Discrepancies can be “true”, when there are pressure differences in the various areas of the brain, or due to inaccurate readings. True differences, when intracranial gradients are caused by expanding masses or unilateral hemorrhages, call for clinical judgment. In clinical routine, ICP is monitored with a single catheter in the overwhelming majority of patients. In case of unilateral masses with large shift, pressure gradients ( with higher pressure on the lesion side) are possible. In this situation the ICP data have to be interpreted considering where the catheter is placed. Inaccurate readings due to technical problems are more worrying since they are not due to actual intracranial gradients (and cannot be suspected in the computed tomography scan) but to erroneous measurement. Judging from the results of the meta-analysis, true discrepancies are relatively rare, but may be significant, up to ±11.4 mmHg. Clinicians should always carefully analyze the monitored data and also look at trends, possibly in the context of multimodal monitoring.

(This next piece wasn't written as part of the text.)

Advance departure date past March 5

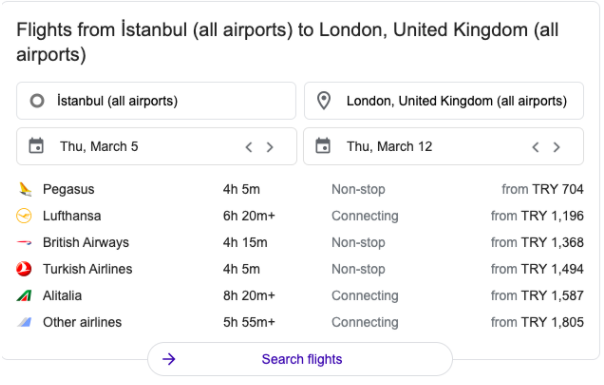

Fluid-coupled catheters can be re-zeroed as often as necessary while other sensors, in which zeroing cannot be repeated after insertion, may become less precise over time. Zero drift has been reported for several catheters under clinical and laboratory conditions [8–11, 19]. We found the mean drift was limited (on average less than 1 mmHg); however, single catheters varied widely. In general the pressures were within the limits specified by the manufacturers. There seem to be no significant differences between the various probes in clinical and experimental studies. All papers but one [20] showed no clear correlation between drift and length of ICP monitoring. We can therefore assume that drift is not related to the duration of monitoring, as previously indicated [7].

Our review, pooling different studies often with different designs, has limitations. The bulk of evidence on this topic is also fairly old: the median year of publication of studies on accuracy was 1998, and the range 1992–2012; for studies on drift the median year of publication was 2001 (range 1987–2009). The standards for publication have improved with time, with the result that recent studies provided more comprehensive information compared to the old ones.

Conclusions

The clinical implications of our findings may be relevant both for future comparisons and for daily care. ICP monitoring is widely used to guide diagnostic and therapeutic decisions, so it is essential to know how reliable are the current techniques. The latest update of the Brain Trauma Foundation guidelines [7] concluded that parenchymal transducer devices measure ICP similarly to VFC but have the potential for differences. Our findings confirm that the average error is clinically negligible, but the interval of error is wide.

Key messages

A systematic literature review and meta-analysis indicates that the average error between simultaneous ICP measures is small (in the order of 1.5–1.6 mmHg), but in 30 % of readings it could exceed ±6 mmHg

When there are intracranial gradients due to expanding masses or unilateral hemorrhages, there are likely to be larger differences between separate ICP measures.

In the absence of intracranial gradients, the risk of inaccurate measurement seems rare.

These findings are important both for future comparisons studies and for daily care.